En 2013, la ville de Vancouver en Colombie-Britannique a analysé son couvert forestier dans le cadre de l’élaboration de sa stratégie de foresterie urbaine. Elle a trouvé que son couvert forestier avait diminué de façon importante, passant de 22,5 % en 1995 à seulement 18 % en 2013. En tant que professionnel de la foresterie urbaine dans la collectivité voisine de Coquitlam, je me suis demandé comment cela pouvait se produire dans une ville comme Vancouver qui avait des règlements administratifs des plus rigoureux en matière de protection des arbres. Après avoir examiné la situation de plus près, Vancouver a découvert que 23 490 arbres adultes en santé avaient été enlevés au cours de cette période et que la moitié de ces arbres avaient été enlevés conformément à une disposition des règlements administratifs qui permettent aux propriétaires fonciers d’enlever un arbre par année, quel que soit l’âge, la taille ou l’essence de l’arbre. En 2014, à la suite de ces observations, la ville de Vancouver a éliminé cette disposition de ses règlements administratifs pour aider à ralentir la perte de couvert forestier. De plus, la stratégie de gestion de la foresterie urbaine qui est présentement en cours d’élaboration reconnaît que pour renverser cette tendance, il faudra également faire beaucoup de plantations. Plus précisément, la ville a trouvé que le couvert forestier pouvait être quelque peu accru dans les parcs et sur les rues mais que la majorité des possibilités de croissance du couvert forestier dans la ville de Vancouver étaient offertes par les propriétés privées.

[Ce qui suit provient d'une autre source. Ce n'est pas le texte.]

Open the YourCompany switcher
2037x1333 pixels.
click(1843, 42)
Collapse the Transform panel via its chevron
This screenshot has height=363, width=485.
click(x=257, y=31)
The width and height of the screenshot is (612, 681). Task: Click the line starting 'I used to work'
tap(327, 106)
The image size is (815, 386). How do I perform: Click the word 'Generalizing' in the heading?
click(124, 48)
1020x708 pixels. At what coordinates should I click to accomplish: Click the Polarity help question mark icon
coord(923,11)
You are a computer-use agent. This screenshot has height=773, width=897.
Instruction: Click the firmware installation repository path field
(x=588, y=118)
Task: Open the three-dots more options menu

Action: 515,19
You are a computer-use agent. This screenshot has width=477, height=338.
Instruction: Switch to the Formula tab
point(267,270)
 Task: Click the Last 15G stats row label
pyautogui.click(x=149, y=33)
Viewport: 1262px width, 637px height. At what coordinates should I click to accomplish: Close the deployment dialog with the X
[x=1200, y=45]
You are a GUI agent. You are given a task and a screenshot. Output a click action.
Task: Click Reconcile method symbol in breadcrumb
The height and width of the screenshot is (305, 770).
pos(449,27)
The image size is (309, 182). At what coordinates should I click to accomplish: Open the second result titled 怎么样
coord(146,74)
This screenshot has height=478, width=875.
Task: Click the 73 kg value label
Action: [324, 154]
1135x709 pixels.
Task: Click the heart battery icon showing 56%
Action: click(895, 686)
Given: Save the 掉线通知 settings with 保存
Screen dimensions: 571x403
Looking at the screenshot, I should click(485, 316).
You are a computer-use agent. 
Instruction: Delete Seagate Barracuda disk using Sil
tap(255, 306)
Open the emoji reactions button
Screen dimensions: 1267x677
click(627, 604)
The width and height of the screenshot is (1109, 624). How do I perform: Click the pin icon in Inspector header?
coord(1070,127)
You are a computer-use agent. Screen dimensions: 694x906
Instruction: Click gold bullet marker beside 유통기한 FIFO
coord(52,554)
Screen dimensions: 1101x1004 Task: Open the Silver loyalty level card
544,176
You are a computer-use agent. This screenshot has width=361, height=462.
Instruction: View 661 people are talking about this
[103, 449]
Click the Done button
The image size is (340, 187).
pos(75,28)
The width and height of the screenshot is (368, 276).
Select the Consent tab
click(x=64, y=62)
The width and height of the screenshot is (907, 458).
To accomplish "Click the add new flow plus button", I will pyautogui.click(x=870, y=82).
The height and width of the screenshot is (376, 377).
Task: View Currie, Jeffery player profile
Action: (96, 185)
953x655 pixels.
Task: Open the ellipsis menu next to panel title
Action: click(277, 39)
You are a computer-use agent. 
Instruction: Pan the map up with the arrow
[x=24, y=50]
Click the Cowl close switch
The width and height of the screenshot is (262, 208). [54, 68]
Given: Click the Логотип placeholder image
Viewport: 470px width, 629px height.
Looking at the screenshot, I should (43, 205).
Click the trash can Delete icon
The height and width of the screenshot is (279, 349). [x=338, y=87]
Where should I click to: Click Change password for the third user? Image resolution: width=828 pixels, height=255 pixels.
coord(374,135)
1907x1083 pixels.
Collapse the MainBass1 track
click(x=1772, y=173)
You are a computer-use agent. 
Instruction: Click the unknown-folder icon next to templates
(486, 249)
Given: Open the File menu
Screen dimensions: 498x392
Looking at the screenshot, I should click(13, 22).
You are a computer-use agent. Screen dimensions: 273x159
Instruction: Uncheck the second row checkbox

Des mesures de protection ne sont pas suffisantes pour assurer le maintien ou l’expansion du couvert forestier, spécialement dans les collectivités en pleine croissance. Les mesures de protection sont un élément important mais pour atteindre les objectifs en matière de couvert forestier à long terme, il faut adopter une démarche globale qui relie l’enlèvement des arbres à leur remplacement ainsi que des programmes proactifs de plantation d’arbres qui visent les terres publiques et les propriétés privées (ces dernières offrant la majorité des possibilités de croissance du couvert). Je félicite la ville de Vancouver d’avoir examiné l’état de son couvert forestier actuel et comment il avait changé au cours des années, puis d’avoir établi des objectifs et dressé un plan détaillé pour atteindre ses objectifs. Plus il y aura de collectivités qui adoptent cette démarche, plus nous serons à même de réaliser la vision de la stratégie canadienne sur la forêt urbaine pour les villes et villages du Canada, qui est « un couvert forestier qui abrite et protège nos collectivités – un élément d’une infrastructure verte qui favorise un bon habitat, de l’air pur, de l’eau propre, une bonne qualité de vie et la prospérité économique ».